With Files On-Demand, all your files are actually listed on your computer. And as you can see below, each file displays the cloud icon in the status column indicating that it’s online-only:
To be clear, an online-only file does not have its contents downloaded onto your hard drive. You can think of it as a shell — a placeholder for the “real” file in the cloud.
The great thing is that online-only files take up virtually no space on your hard drive. And that’s true regardless of the size of your files in the cloud. As a result, if all your files are online-only, your local OneDrive folder will be tiny — even if you have many gigabytes stored online.
Note that when you first setup the OneDrive desktop application, Files On-Demand will be active by default. All your files will be online-only:
We’ll show you how to change that below.
What’s the problem with online-only files?
While Files On-Demand is great at saving space, it has one major downside.
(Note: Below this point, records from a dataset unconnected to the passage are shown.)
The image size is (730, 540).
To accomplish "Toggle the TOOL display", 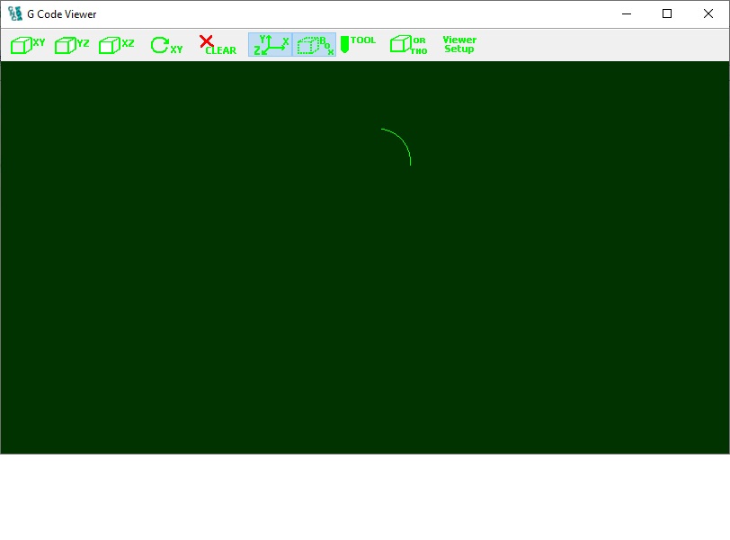I will pyautogui.click(x=357, y=44).
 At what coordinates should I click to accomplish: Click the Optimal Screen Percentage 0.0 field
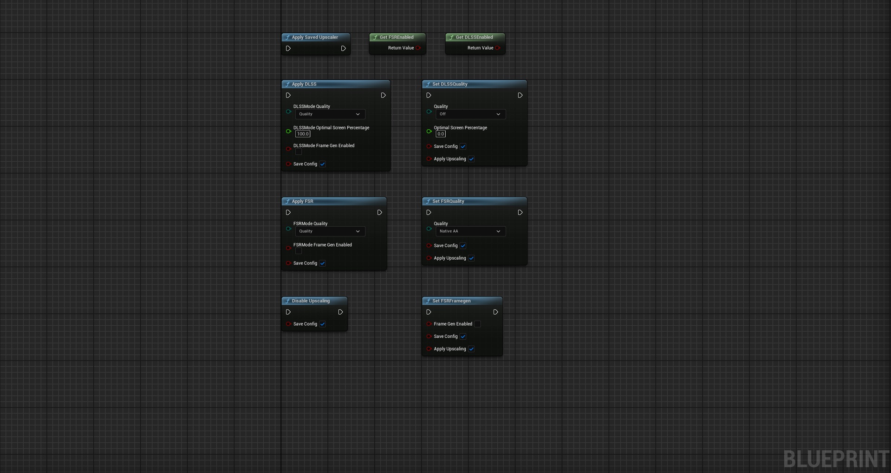coord(441,134)
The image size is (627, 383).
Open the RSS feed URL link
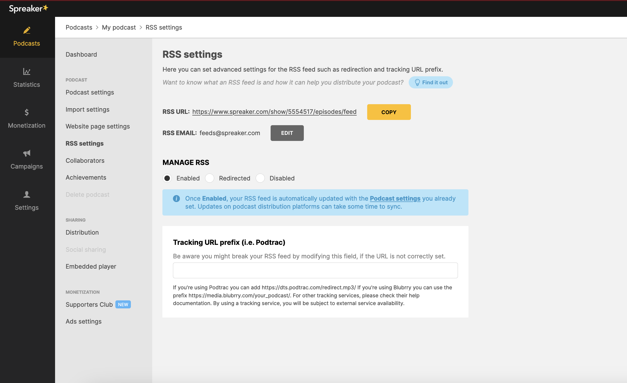click(274, 112)
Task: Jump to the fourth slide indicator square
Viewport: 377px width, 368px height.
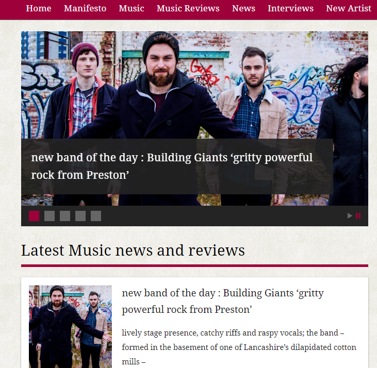Action: tap(80, 216)
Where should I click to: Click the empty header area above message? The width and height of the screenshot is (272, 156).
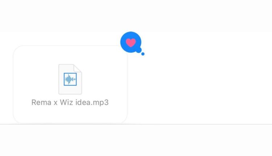click(136, 16)
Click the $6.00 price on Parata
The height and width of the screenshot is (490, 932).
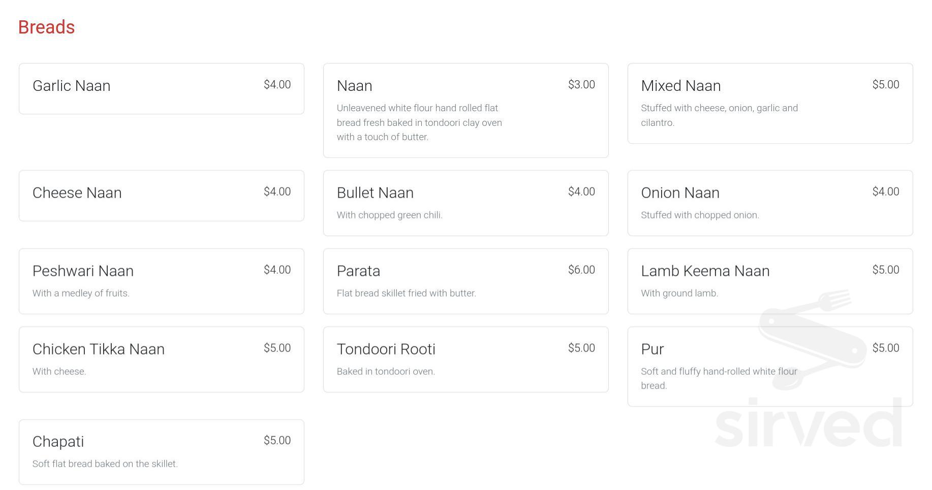pos(582,269)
Whenever someone tries to access an online-only file, the OneDrive desktop application must be running to download the file’s contents.
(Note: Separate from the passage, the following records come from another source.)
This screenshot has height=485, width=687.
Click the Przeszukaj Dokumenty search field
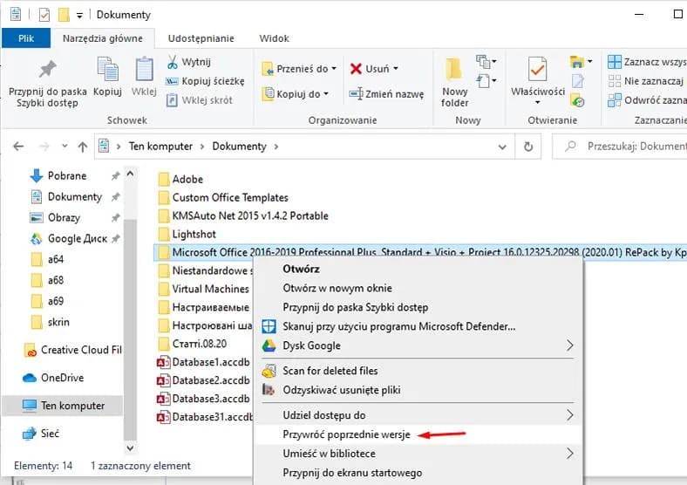632,147
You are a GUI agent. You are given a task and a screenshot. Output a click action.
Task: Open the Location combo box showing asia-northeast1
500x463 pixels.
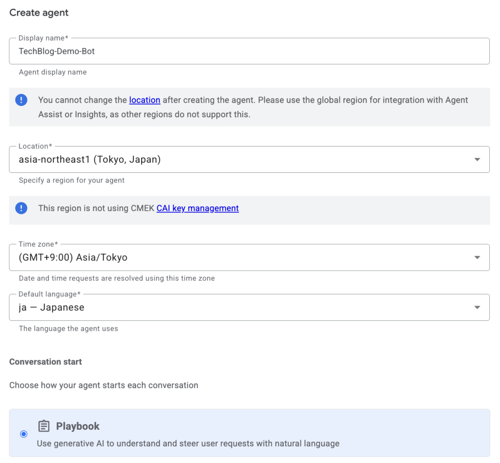(239, 160)
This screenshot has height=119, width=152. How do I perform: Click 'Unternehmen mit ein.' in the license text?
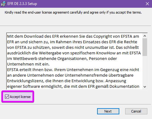tap(28, 64)
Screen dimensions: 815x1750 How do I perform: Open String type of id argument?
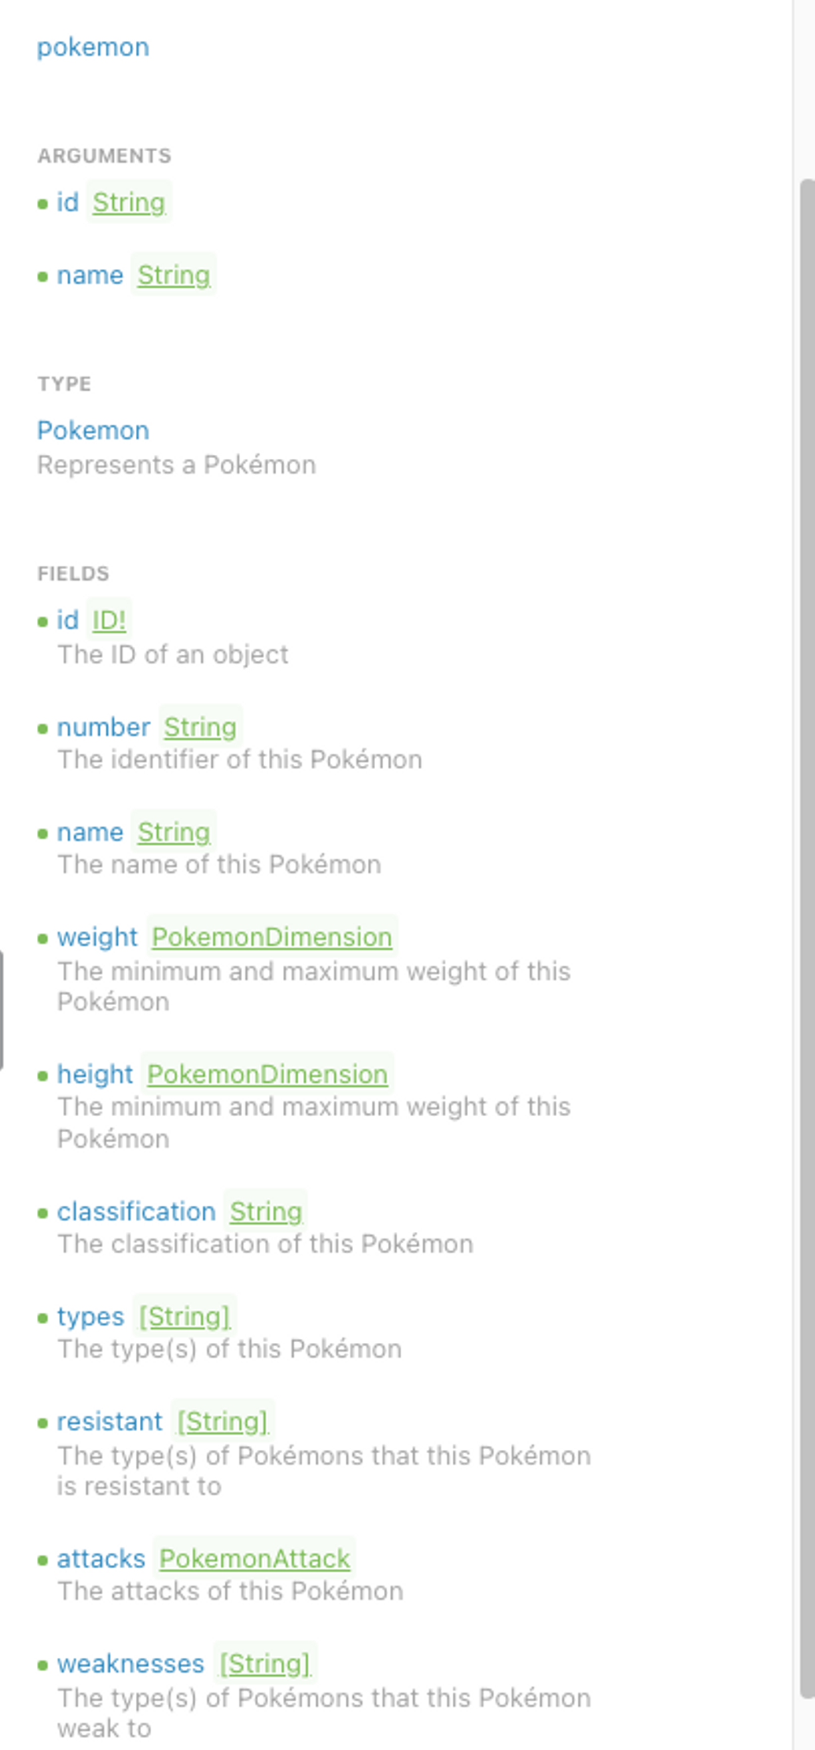click(129, 202)
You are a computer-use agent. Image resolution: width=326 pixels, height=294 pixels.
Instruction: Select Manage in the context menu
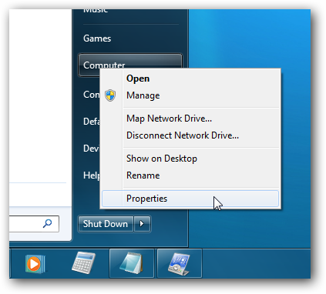[143, 95]
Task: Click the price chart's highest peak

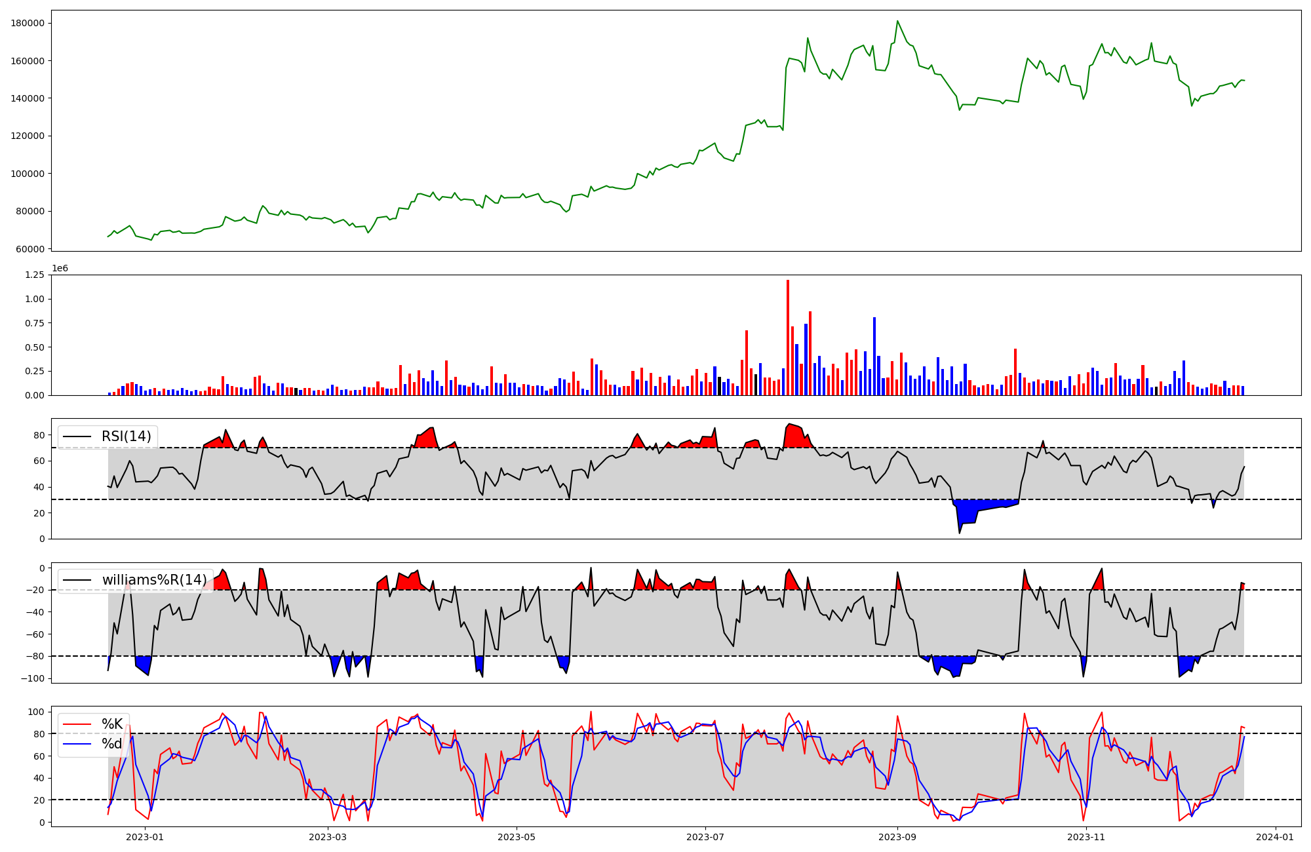Action: point(897,22)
If OneDrive isn’t running, any attempt to work with an online-only file fails with a cryptic error:
And the need to have OneDrive always running can cause unforeseen problems, especially in commercial environments.
For example, let’s say you have OneDrive installed on a server. You’ve shared your OneDrive directory over the network, to allow your users to access the files without having OneDrive installed.
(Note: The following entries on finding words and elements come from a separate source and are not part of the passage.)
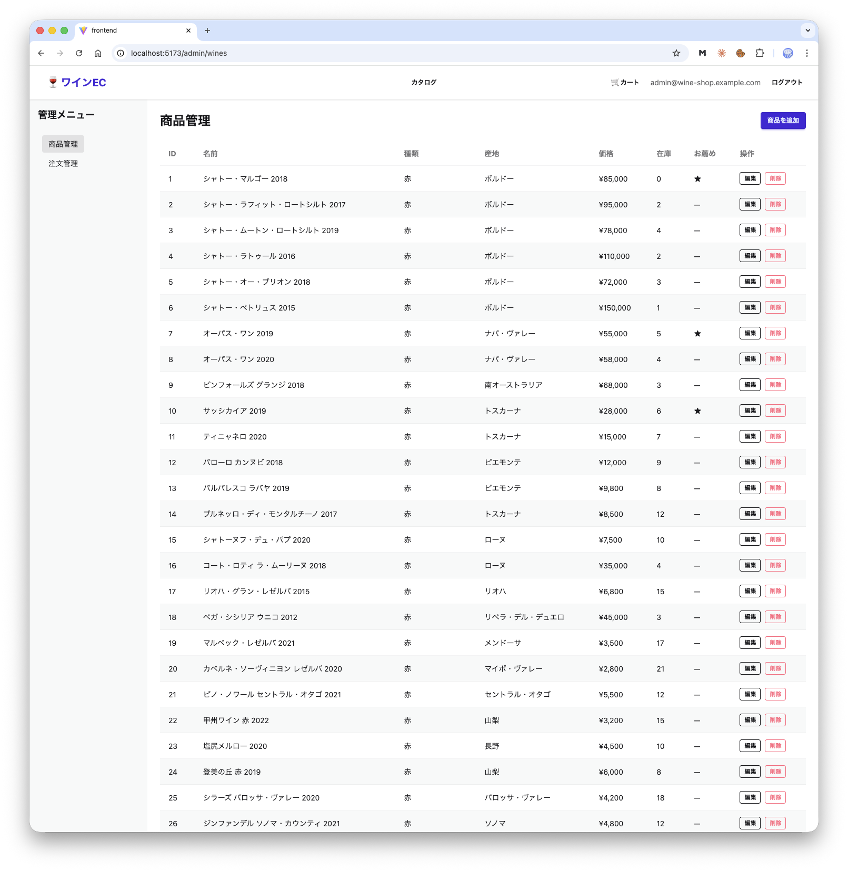Click 削除 for オーパス・ワン 2019
848x871 pixels.
(775, 334)
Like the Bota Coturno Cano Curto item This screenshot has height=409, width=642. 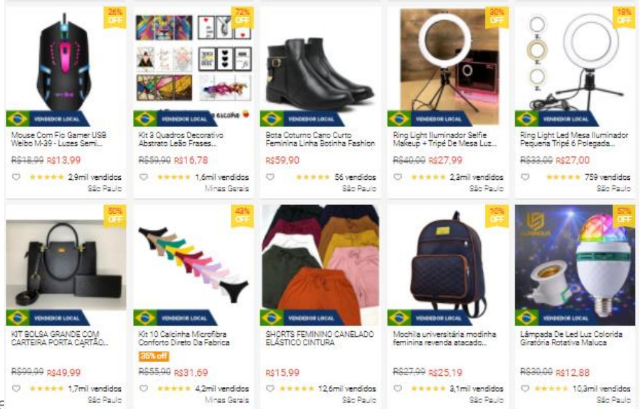(270, 177)
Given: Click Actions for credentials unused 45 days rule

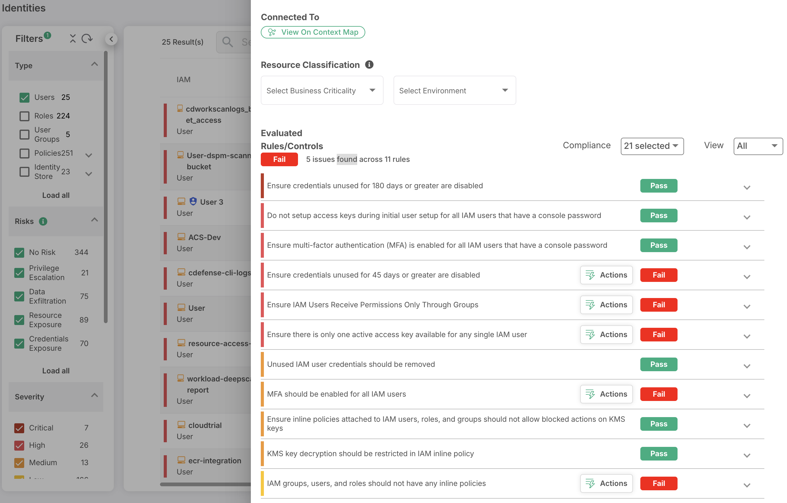Looking at the screenshot, I should coord(606,275).
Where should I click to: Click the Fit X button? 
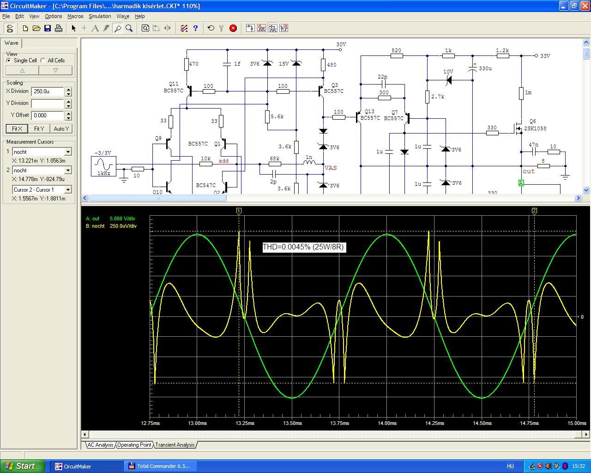pos(17,129)
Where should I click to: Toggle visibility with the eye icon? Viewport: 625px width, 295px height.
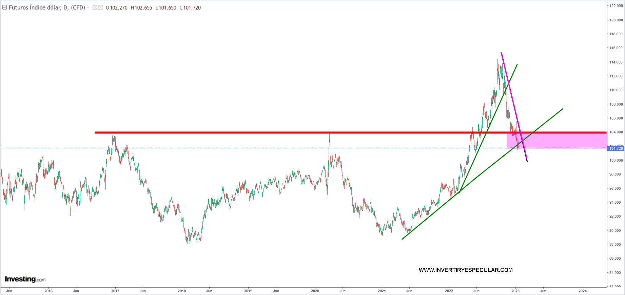95,7
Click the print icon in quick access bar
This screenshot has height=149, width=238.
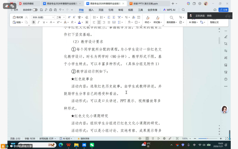(x=51, y=10)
Everything works well when your server is on and OneDrive is running. Your users can access all files just fine — even the ones that are online-only.
However, if OneDrive.exe is not running on the server — maybe because the server rebooted and you didn’t log in yet — your users won’t be able to access the online-only files. Their programs will fail in strange ways, like Adobe Acrobat did when we tried to open an online-only PDF file:
It’s easy to see how the inability to get to the files could cause head-scratching and frustration!
Fortunately, it’s easy to avoid those problems. Simply turn off Files On-Demand.
Disable Files On-Demand and make OneDrive download all your files to your computer
To turn off OneDrive Files On-Demand:
Click the OneDrive tray icon to summon the tray window. From there, click the gear in the upper right and choose Settings from the menu:
In the Sync and Backup section, scroll down and expand Advanced settings.
Under Files on Demand, click Download all files:
Finally, click Continue to confirm that you want OneDrive to download all your files:
After a few minutes (or hours if your OneDrive is immense), all your files will be available on your hard drive. You’ll be able to access them without issue — even when the OneDrive desktop application isn’t running.